#### Directions for this task:
Which lines run from the line containing "Where should I click to: Click the" through the end of the records below? Reproduce them exactly, and nothing else.
________________________________________
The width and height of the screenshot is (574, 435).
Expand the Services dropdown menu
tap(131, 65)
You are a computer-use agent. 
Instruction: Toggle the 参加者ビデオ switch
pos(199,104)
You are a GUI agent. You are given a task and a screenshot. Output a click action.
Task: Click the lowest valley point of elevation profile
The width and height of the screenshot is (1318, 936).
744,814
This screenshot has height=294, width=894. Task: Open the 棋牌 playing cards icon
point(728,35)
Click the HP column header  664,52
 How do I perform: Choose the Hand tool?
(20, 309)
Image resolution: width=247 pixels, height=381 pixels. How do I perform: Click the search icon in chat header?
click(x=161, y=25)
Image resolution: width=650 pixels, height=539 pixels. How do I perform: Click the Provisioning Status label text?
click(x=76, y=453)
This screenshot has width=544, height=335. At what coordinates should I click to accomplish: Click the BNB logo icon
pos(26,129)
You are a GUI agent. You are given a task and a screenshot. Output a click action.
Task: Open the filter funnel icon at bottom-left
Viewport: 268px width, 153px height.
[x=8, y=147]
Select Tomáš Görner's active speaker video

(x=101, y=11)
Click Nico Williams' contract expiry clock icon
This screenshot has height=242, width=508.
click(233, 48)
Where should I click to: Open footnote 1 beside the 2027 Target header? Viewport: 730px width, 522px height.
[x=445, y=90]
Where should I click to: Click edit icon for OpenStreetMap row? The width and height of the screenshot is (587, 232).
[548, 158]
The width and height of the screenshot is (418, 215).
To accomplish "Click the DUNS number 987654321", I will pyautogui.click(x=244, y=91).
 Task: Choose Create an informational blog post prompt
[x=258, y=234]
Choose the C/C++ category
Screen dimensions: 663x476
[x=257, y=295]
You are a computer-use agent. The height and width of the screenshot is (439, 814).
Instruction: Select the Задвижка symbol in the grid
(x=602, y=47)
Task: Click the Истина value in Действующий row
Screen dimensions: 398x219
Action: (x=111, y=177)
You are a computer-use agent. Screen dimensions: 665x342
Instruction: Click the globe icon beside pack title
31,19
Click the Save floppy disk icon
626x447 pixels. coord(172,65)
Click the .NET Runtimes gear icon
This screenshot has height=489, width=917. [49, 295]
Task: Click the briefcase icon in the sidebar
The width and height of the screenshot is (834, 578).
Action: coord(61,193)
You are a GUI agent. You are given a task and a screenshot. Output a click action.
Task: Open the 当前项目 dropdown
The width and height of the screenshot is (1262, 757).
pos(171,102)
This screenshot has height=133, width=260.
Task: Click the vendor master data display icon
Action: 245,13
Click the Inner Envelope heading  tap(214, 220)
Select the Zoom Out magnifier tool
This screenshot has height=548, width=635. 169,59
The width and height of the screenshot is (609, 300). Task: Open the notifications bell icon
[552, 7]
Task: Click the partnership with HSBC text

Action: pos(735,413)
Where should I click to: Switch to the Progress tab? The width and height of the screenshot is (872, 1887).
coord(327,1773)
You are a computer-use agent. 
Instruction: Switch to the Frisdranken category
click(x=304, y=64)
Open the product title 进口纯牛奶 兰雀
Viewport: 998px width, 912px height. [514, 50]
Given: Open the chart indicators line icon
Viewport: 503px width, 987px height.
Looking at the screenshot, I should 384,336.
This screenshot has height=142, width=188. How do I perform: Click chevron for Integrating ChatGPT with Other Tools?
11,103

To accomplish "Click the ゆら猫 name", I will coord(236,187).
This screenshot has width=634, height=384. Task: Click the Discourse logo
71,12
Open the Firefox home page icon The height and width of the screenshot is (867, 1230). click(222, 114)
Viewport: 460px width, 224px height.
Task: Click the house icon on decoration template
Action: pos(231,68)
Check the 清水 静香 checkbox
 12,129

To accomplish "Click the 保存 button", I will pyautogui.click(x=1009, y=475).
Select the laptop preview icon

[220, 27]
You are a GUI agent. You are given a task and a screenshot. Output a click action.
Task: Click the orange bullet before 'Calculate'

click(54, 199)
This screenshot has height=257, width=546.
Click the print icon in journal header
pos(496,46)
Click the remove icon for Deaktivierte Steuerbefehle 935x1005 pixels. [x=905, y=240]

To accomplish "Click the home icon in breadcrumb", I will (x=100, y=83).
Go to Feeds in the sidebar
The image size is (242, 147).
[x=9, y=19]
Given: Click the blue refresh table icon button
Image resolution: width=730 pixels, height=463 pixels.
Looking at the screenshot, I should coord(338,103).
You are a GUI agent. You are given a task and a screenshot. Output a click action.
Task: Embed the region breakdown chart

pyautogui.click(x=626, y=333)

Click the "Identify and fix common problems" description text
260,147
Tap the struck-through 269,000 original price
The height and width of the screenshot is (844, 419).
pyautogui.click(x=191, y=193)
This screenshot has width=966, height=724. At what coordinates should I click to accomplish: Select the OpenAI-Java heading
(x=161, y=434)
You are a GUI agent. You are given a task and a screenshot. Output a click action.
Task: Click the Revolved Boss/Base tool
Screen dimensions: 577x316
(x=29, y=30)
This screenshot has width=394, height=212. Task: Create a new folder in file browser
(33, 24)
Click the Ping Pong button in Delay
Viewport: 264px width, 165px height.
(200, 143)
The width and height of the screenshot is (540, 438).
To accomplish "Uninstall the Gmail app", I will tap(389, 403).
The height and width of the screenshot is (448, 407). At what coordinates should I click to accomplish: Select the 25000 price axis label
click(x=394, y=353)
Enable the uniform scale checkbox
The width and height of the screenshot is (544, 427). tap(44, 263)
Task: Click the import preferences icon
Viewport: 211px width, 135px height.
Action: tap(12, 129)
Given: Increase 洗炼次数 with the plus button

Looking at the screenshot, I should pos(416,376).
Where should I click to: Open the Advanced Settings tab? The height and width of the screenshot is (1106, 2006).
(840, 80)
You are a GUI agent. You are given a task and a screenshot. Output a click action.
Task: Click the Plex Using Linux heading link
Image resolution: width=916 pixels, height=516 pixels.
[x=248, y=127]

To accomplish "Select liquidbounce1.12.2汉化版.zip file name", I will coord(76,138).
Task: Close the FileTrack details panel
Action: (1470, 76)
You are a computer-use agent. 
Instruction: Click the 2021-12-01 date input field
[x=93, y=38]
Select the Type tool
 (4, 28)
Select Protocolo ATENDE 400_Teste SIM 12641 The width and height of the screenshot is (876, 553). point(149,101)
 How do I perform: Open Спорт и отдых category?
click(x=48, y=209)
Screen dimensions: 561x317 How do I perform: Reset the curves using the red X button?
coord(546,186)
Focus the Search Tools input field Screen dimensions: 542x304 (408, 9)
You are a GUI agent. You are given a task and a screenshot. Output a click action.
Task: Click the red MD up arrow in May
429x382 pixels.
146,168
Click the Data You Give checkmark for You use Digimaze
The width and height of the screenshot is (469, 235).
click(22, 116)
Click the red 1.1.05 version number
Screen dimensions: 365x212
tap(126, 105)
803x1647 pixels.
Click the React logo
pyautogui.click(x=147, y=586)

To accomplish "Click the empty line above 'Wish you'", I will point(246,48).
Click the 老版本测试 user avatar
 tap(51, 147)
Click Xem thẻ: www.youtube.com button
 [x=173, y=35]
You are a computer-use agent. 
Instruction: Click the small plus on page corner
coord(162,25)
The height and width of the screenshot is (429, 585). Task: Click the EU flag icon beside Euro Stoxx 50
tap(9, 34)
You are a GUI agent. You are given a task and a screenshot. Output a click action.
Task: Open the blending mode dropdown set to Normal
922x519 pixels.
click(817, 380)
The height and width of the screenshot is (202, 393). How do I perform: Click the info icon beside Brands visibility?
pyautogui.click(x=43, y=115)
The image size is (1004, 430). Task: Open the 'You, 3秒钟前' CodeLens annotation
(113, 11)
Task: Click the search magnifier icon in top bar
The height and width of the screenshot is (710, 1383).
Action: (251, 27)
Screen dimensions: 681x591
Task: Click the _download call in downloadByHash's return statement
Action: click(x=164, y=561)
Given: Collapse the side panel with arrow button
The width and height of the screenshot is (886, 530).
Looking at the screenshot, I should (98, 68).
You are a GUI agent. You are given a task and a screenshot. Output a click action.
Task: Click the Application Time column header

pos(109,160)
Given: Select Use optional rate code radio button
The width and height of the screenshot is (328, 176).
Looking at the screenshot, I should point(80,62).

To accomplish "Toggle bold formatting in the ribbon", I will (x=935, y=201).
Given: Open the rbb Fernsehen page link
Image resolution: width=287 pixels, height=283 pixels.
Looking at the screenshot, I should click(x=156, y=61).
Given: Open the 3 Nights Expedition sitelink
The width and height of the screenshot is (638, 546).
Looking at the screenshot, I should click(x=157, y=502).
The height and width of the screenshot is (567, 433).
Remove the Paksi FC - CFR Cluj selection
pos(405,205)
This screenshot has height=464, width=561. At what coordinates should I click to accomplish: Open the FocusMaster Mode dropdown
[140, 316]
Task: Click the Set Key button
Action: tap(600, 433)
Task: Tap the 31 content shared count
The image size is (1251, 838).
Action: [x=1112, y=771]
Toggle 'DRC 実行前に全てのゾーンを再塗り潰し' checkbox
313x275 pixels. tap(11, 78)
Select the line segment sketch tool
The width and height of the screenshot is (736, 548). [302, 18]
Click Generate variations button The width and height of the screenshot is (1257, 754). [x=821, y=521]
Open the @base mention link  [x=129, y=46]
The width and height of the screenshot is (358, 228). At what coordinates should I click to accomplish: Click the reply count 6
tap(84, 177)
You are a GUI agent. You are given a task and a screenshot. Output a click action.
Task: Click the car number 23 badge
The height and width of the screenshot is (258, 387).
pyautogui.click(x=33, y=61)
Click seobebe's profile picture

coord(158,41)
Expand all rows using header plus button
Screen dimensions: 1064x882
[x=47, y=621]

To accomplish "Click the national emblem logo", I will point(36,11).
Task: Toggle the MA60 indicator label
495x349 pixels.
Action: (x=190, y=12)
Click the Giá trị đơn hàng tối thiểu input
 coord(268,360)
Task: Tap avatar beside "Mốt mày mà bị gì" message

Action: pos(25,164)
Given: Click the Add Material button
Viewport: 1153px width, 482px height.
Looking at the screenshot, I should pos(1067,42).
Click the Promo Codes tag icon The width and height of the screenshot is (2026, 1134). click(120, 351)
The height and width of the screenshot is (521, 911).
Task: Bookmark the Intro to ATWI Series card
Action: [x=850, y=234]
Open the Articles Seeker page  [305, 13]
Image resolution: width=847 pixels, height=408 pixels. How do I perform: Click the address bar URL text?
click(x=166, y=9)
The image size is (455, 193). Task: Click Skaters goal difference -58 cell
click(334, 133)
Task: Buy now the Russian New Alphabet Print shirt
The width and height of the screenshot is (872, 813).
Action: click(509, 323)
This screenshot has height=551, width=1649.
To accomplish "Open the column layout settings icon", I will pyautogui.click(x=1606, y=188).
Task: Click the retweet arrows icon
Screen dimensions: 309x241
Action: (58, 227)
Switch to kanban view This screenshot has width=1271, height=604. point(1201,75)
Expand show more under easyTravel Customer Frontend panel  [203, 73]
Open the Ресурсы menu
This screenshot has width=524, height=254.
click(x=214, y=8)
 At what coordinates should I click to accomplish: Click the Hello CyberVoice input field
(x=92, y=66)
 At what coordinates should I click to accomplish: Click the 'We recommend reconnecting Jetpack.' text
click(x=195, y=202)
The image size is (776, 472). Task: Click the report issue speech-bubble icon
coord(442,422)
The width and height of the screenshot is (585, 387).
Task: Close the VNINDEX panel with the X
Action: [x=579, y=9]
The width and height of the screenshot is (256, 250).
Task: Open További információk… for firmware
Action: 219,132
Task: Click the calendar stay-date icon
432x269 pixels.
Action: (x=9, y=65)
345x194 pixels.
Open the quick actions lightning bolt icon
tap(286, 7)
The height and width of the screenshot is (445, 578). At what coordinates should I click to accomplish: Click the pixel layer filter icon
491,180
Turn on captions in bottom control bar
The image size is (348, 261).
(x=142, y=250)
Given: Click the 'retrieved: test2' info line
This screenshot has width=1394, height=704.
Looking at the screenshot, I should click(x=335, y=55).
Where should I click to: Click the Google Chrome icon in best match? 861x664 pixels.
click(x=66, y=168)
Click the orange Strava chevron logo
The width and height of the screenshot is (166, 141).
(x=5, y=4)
________________________________________
#### Exercise output:
Where should I click to: Click the Google Chrome icon in best match? 861x664 pixels.
click(x=66, y=168)
Click the orange Strava chevron logo
The width and height of the screenshot is (166, 141).
(x=5, y=4)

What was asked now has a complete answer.